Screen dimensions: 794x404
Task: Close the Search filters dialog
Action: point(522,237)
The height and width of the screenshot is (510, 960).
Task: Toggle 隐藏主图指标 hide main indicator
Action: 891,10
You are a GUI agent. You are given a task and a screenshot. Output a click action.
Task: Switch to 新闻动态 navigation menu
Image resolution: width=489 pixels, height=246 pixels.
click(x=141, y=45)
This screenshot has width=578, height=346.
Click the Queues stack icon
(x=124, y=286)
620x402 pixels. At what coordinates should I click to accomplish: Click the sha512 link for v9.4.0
────────
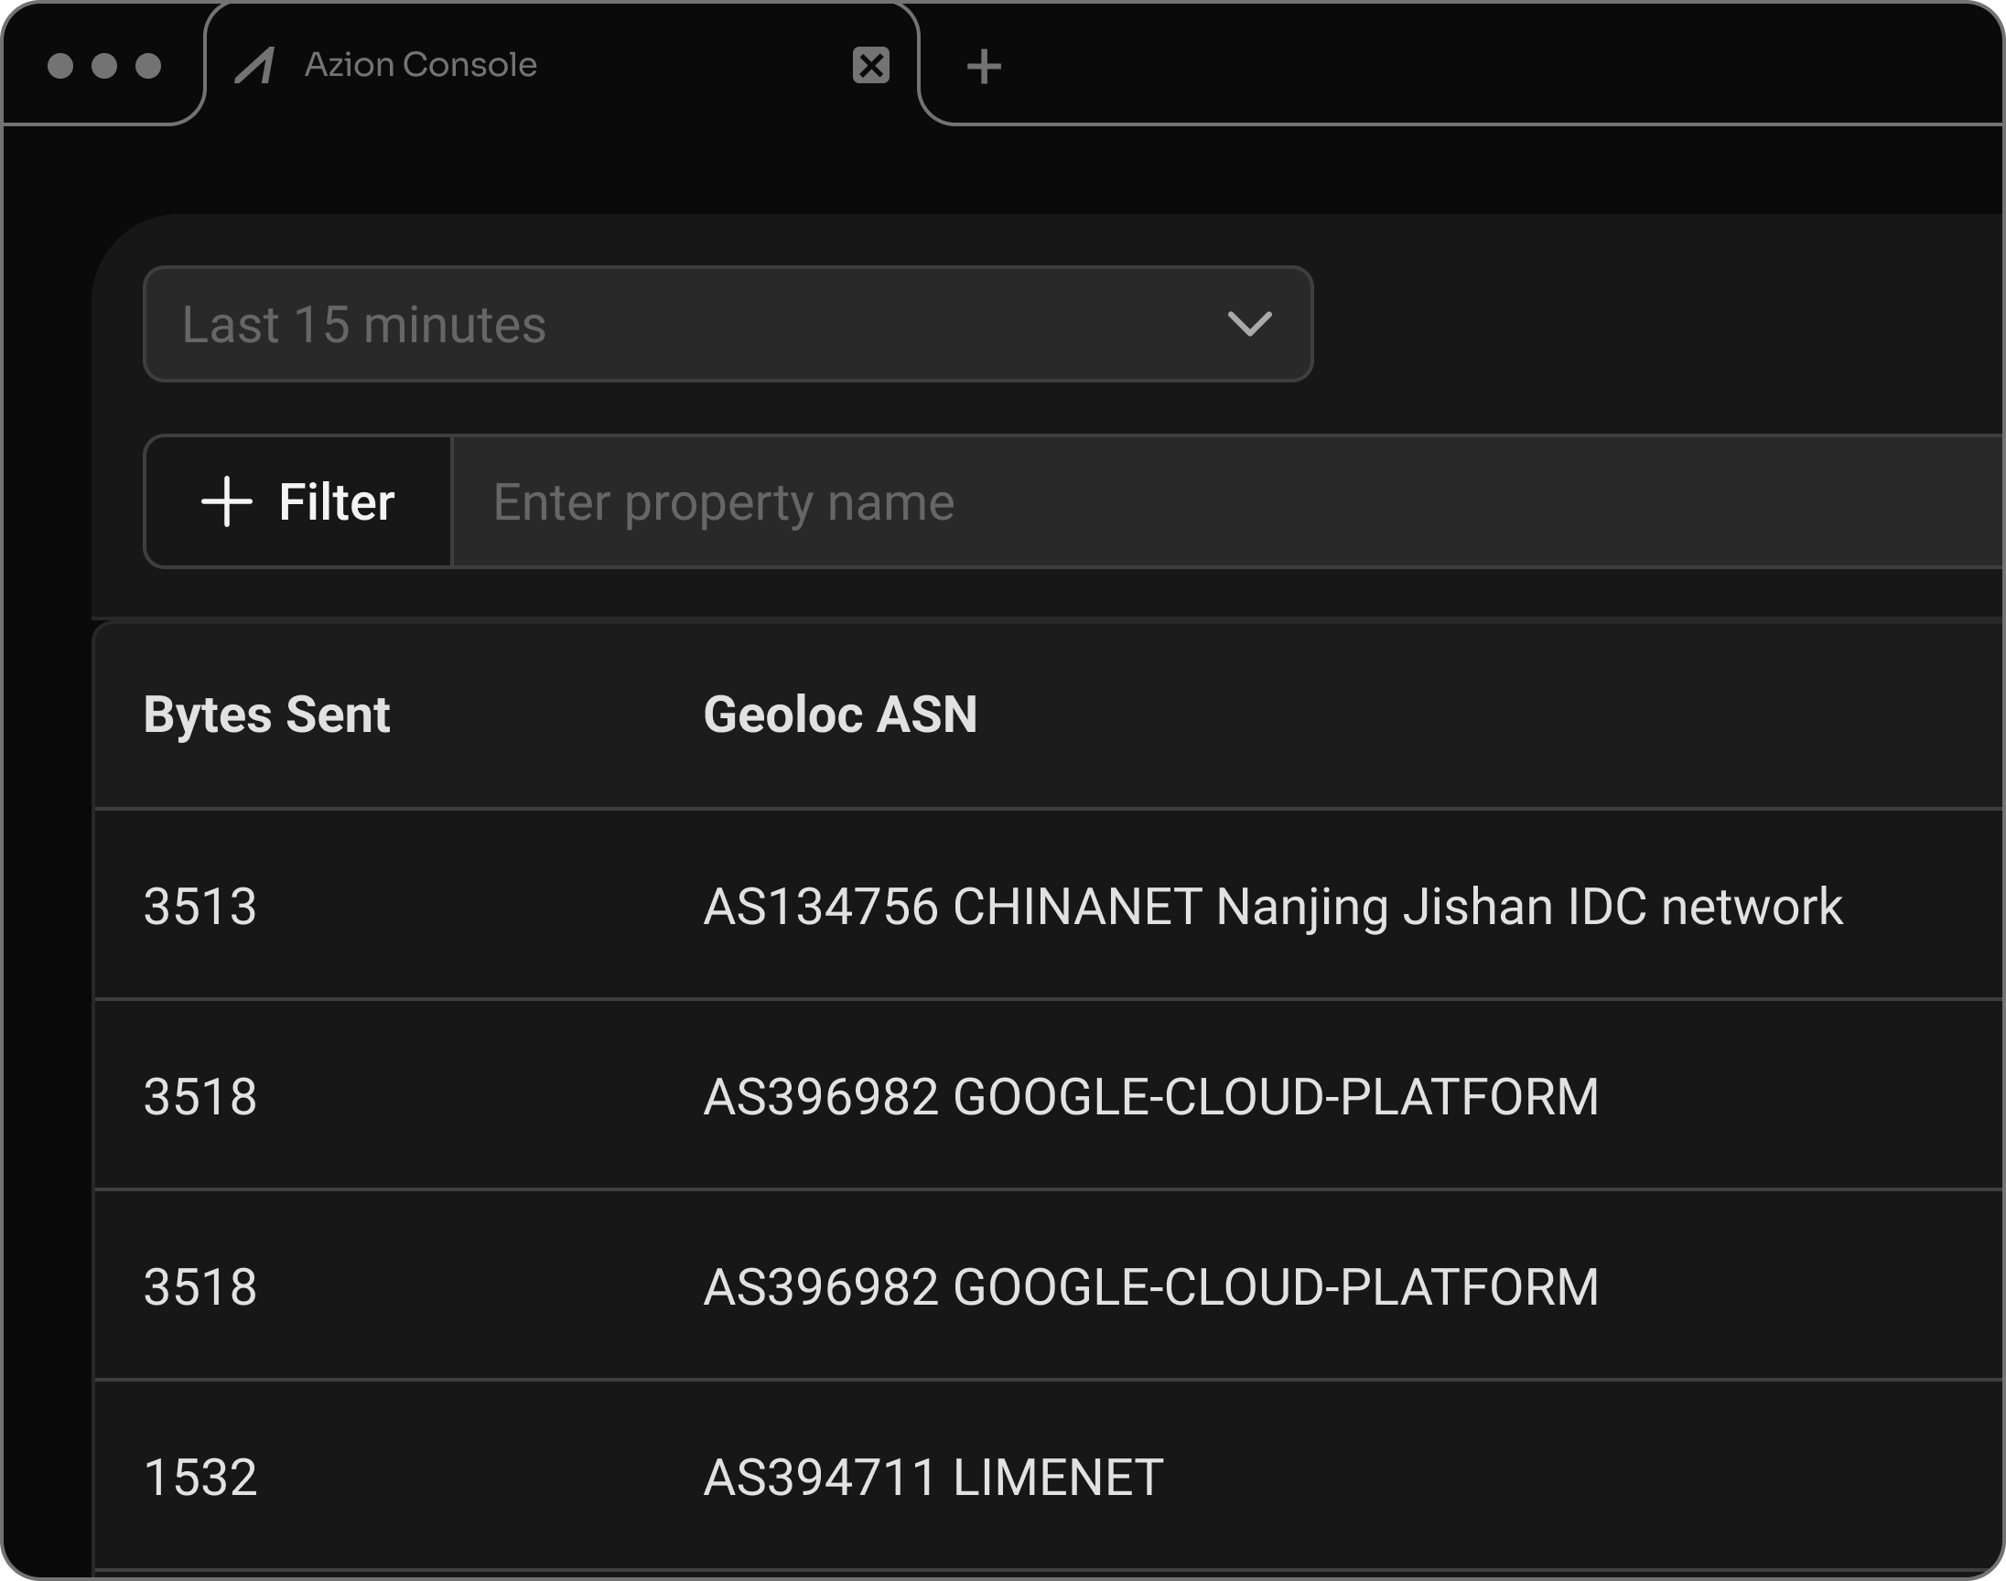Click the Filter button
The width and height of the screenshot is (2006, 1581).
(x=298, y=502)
────────
Output the lines between the one holding "You are a GUI" and the one holding "620x402 pixels. At", inclusive, reproduced without any changes.

You are a GUI agent. You are given a task and a screenshot. Output a click action.
Task: Switch to 新闻动态 navigation menu
Image resolution: width=489 pixels, height=246 pixels.
click(x=141, y=45)
This screenshot has width=578, height=346.
Click the Queues stack icon
(x=124, y=286)
620x402 pixels. At what coordinates should I click to accomplish: Click the sha512 link for v9.4.0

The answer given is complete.